New Cell Lines and Potential Therapy Targets

Lee Ellis, MD
MD Anderson Cancer Center
Houston, TX 77030

Although advances are being made in the therapy of metastatic carcinoid tumors, true responses to biologic or chemotherapy remains less than 20%. In order to develop new therapeutic approaches for patients with metastatic carcinoid tumors, it is essential to understand the molecular alterations that lead to metastatic disease. Unfortunately, there are very few cancer cell lines that have been developed from carcinoid tumors and the few cell lines that are available are not widely used.
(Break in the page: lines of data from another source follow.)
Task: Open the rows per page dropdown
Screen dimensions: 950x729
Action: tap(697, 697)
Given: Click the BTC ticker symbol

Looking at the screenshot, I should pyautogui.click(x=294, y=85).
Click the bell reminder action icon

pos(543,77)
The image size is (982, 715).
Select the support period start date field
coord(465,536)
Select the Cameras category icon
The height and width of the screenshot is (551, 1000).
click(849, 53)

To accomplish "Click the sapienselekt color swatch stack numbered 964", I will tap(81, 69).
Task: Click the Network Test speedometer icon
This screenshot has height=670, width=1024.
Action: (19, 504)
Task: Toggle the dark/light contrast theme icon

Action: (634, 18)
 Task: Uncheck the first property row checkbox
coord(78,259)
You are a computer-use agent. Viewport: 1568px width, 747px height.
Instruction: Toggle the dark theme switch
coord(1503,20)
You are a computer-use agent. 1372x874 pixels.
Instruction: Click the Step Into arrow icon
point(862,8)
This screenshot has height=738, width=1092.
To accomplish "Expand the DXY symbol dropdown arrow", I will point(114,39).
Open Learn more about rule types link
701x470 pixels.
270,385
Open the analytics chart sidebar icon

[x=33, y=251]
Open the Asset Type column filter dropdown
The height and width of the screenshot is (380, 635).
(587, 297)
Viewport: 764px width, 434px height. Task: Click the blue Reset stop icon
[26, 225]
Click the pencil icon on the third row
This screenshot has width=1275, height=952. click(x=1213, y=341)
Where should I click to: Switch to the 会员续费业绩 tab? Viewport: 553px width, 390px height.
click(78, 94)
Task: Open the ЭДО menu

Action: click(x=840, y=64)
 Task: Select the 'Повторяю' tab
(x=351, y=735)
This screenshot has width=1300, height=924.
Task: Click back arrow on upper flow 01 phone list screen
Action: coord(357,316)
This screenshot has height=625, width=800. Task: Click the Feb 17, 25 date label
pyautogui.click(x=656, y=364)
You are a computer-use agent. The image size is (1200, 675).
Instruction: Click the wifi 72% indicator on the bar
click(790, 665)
The major objective of our research is to develop newly established carcinoid tumor cell lines and determine targets for potential therapy. Working at a cancer center with a large number of patients with carcinoid tumors who come to surgery has allowed us to develop new human cell lines. We can harvest tissues from patients whose tumor has been removed, process it rapidly, and go through an extended period of selection and validation of these newly developed carcinoid cell lines. To date, we have published the results on the establishment and characterization of the first midgut carcinoid cell line reported in many years (Van Buren et al Clinical Cancer Research 2007). At the present time we are establishing and validating other newly developed carcinoid cell lines that can be used in labs throughout the world. Our first cell line has been shared with over twenty different research groups on several continents.

In very preliminary experiments, we have determined that there are several activated signaling pathways that may be good targets for therapy. One such pathway that appears activated in carcinoid tumors in the mTOR pathway. This pathway is currently being targeted in clinical trials and thus we are not pursuing studies regarding inhibition of this pathway in preclinical models. However we have established that the Src tyrosine kinase signaling molecule is activated in nearly all of our carcinoid tumor cell lines. When we use a Src inhibitor in cell culture, we can inhibit proliferation of these cells. In very preliminary studies in mice, when we use a chemical inhibitor of Src activity we are able to markedly inhibit tumor growth. This work requires validation studies that are ongoing.

We are very excited about the above findings, and are now obtaining clinical specimens to determine the frequency of Src activation in liver metastases from carcinoid tumors. Of course a great deal of further study is necessary in order to understand the role of Src in regulating tumor growth and metastases. However, our preliminary results are exciting and we are pursuing this research with a great deal of enthusiasm.